I lived right next to a construction site a few years ago, and even "normally", some things move pretty quickly. The lot was a parking lot. One day, I looked out the window, and it was a pile of dirt with a fence around it. The asphalt was removed in a workday. Then the lot sat for a few months. Then a drilling machine came in, and they spent a few months doing something with that and some concrete, presumably some part of the foundation. Then when that was over, the workers got busy and constructed 7 stories of parking garage in a week. (That was when I stopped paying attention, because now the new building was blocking all light.) In another few weeks, the whole skyscraper was "finished". Then it sat around for a year, finishing the interior.
So my conclusion is that the hard part of building a building is not erecting the steel skeleton and pouring the concrete. It's the foundation and details that take all the time, and the article omits any details about how long that process took for this hotel.
When you work with 'prefab' it's not rare to see a structure go up in an incredibly short time, I've seen a house 'erected' in less than a day. In the morning there was just a concrete pad and in the afternoon they were busy connecting the electrical wiring.
Still, that does not detract from the very impressive performance here. A carpenter from Canada once remarked that if a million guys all swing a hammer once that's a lot of work done. Throwing 200 workers at this likely didn't hurt either, the logistics and the choreography are what impress me most about this.
if you watch the video wait for the covering of the outside, it's like watching a slowed down flood-fill but with real life hardware. In spite of the 'no work injuries' reported some of the stills had me cringe, I'm pretty sure that a building inspector or safety officer on a crew from the US or Canada would have had a heart attack on the spot.
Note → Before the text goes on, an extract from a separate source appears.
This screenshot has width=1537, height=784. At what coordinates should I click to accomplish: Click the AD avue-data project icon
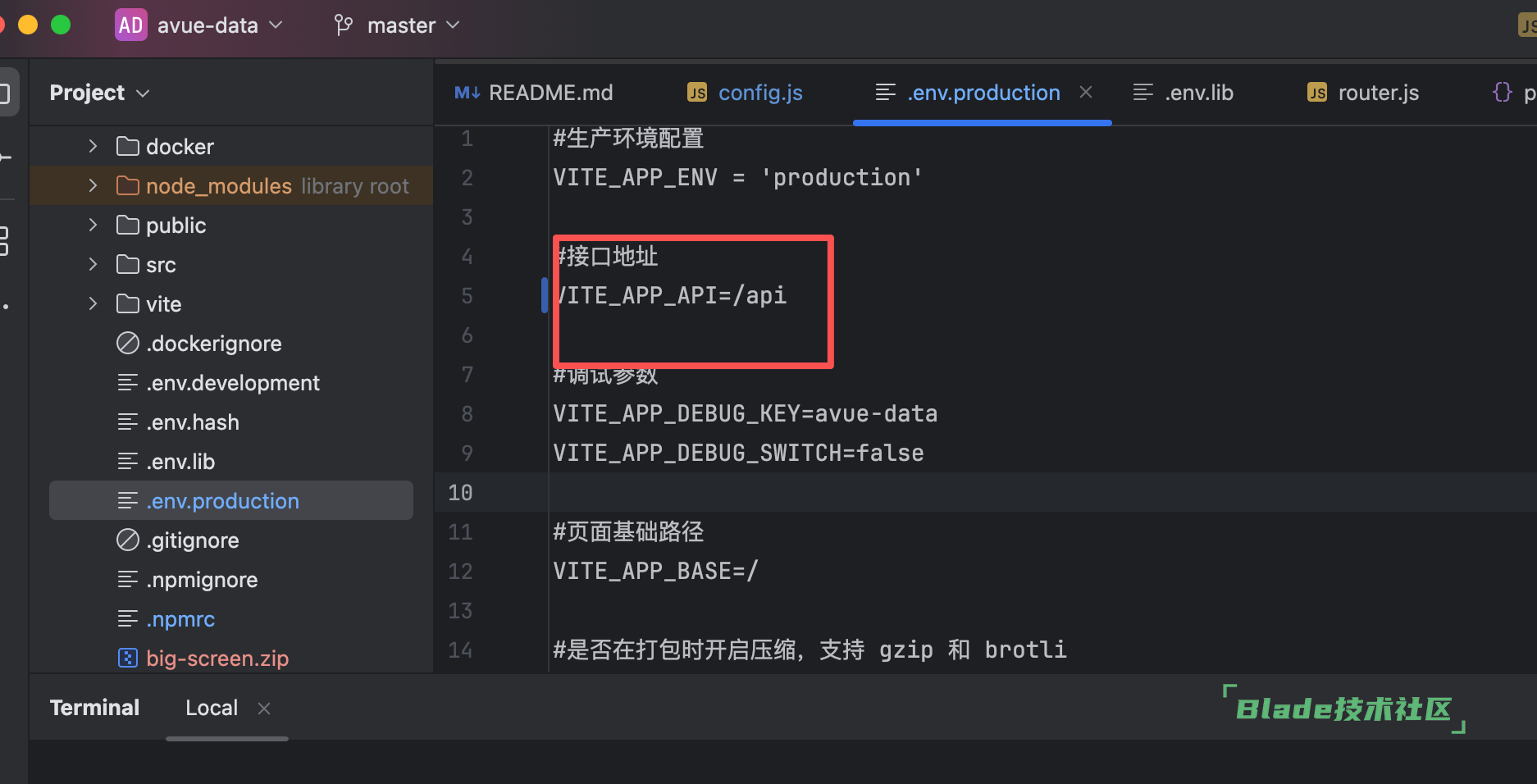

Prefab has a bunch of hurdles and it's kind of a chicken and egg problem right now.
A friend of mine used to work at Michelle Kaufmann's firm in East Bay, and what would happen is that there is such a low volume of prefab orders that they can't get the costs down enough to justify building prefab. Plus it's not standard "from scratch" construction, etc. It's really sad, and the firm shut down for a while in 2009 (I think they're back now though).
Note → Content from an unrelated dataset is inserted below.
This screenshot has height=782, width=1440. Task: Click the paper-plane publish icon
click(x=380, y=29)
Sorry, yes most houses are built from cookie-cutter plans. I guess I meant from scratch in that they're mostly built up with wood framing (simple to do), vs a lot of prefab which may require welding and more specialized skills to assemble the panels (harder to do, or at the very least less conventional).
In the US yes. In Europe most new houses use a concrete inner structure with a brick facade if they're family sized houses.
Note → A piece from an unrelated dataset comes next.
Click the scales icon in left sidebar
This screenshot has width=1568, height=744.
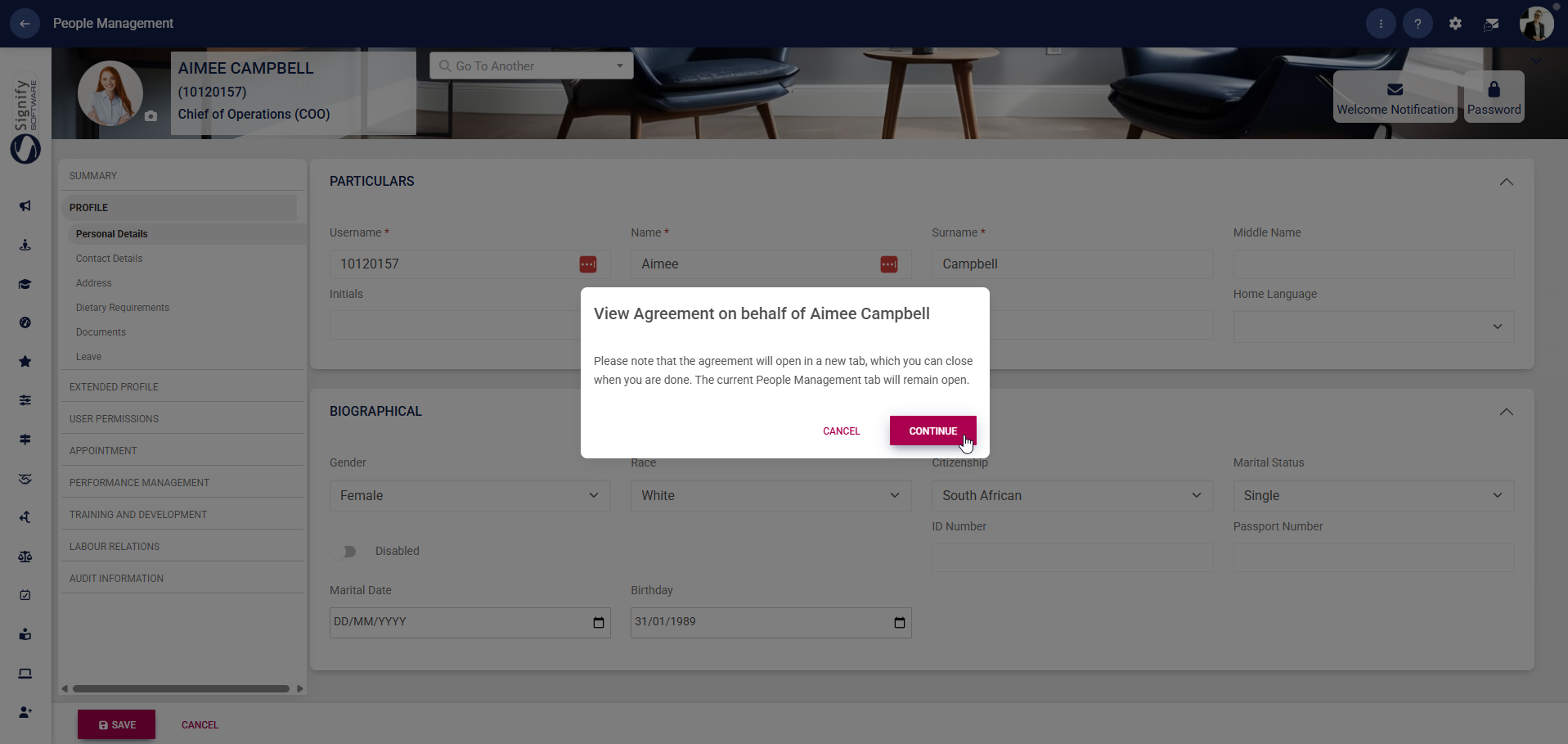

That makes them particularly well suited for prefab, a whole wall segment can be constructed including isolation, ducts, windows / doors etc and hoisted in to place by a crane in one movement. Because the brick is laid in the mould a bricklayer can work on a gantry under a roof instead of in the open air which means year round bricklaying instead of only when it's not freezing or raining (you can't lay brick in pouring rain).
Because the wall segments are made on a guaranteed flat surface a section is always going to be perfectly straight without any measurement at all.
Note that these are full bricks, not the typical 'slices' of brick used to give US houses a brick-like appearance over a wooden interior ('brick siding').
Ah that's great. I'm definitely slanted because of my experience in California, where earthquake regulations basically mean no masonry construction ever, and very rarely anything other than wood framing for residential houses.
It's all comes down to coordinated mobilization and logistical management. Seven cranes costs a lot of money, around the clock operations cost even more. Construction schedules are prepared to optimize the start of revenue streams with the cost of construction.
I'd imagine after all the publicity that got, this one was built to higher standards. They claim to go well beyond the standards, and I don't doubt it for this particular project since they are using it for marketing.
The problem with the building that fell was obviously the foundation, which has to be done way in advance anyways.
Someone sent this around the office recently in response to an email that the "coffee break room" renovation was going to be extended an additional four weeks.
So my conclusion is that the hard part of building a building is not erecting the steel skeleton and pouring the concrete. It's the foundation and details that take all the time, and the article omits any details about how long that process took for this hotel.